Next 3-4 years: live and work in a Spanish speaking environment until you suddenly relaie that you're not that bad at it after all and it's actually fairly easy to speak Spanish at a professional level!
After 5 years: Curse yourself when you can only think of a Spanish word for something and the English word escapes you..


----------



## mrypg9 (Apr 26, 2008)

This is really not a good time to be moving to Spain, as I think you know.
It's not just a question of registering professionally in Spain...there are new requirements you must meet before you can become resident, such as proof of minimum income and adequate health insurance cover - not just the EHIC, which is for emergencies only.

Pesky has given the best advice. Coming on holiday, however enjoyable, is NOTHING like full-time living. I had visited Czechoslovakia/Czech Republic regularly for over thirty years, often several times a year, had many friends, spoke enough Czech to get by...But when I moved to live there daily life was nothing like the daily life of the visits.
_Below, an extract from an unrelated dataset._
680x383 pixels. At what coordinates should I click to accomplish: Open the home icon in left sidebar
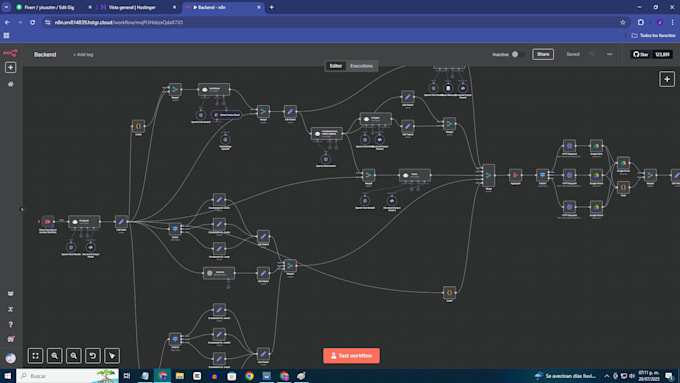pyautogui.click(x=10, y=84)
You need if possible to make several fairly prolonged stays in a country before you can decide if it's the right place for a permanent or even semi-permanent move. I had looked forward to living in Prague for years but the reality turned out to be very different from the expectations...


----------



## angil (Sep 24, 2012)

I don't have any real knowledge or opinion here. But will share with you something that fascinates my 17 year old International School attending daughter. Conversation between her and her British (Spanish speaking) friends: "You're going back to the UK, again?!" says my daughter "Yeah I need to go to the dentist" says friend(s) "Dentist? What's wrong with the dentists in Spain?" asks my daughter "What?! No, god, we wouldn't go to the dentist (or doctor apparently!) here, don't trust them!" "Oh" says my daughter, puzzled! These are families who have lived in Spain for years and years. Not sure how many feel this way but certainly more than one! Maybe a practice near an International / British School would be the way to go!??


----------



## kalohi (May 6, 2012)

Yep, I've heard the same thing here. I worked with a British guy a few years ago who missed a day of work because he had to fly back to London to get a filling.  I totally didn't (and don't) get it.


----------



## mrypg9 (Apr 26, 2008)

So..there are no incompetent dentists in the UK?

Now I may be wrong here but it seems to me that the dentists I knew in the UK earned shedloads more money there than dentists in Spain, whatever their nationality.
That's why I prefer a Spanish dentist, one that comes recommended. I know it's daft but I'd be wondering why a British dentist would want to up sticks and move to Spain.
OP excepted...


----------



## baldilocks (Mar 7, 2010)

angil said:


> I don't have any real knowledge or opinion here. But will share with you something that fascinates my 17 year old International School attending daughter. Conversation between her and her British (Spanish speaking) friends: "You're going back to the UK, again?!" says my daughter "Yeah I need to go to the dentist" says friend(s) "Dentist? What's wrong with the dentists in Spain?" asks my daughter "What?! No, god, we wouldn't go to the dentist (or doctor apparently!) here, don't trust them!" "Oh" says my daughter, puzzled! These are families who have lived in Spain for years and years. Not sure how many feel this way but certainly more than one! Maybe a practice near an International / British School would be the way to go!??


My experience of dentists in UK meant that I wouldn't go to one for well over 25 years. They were useless.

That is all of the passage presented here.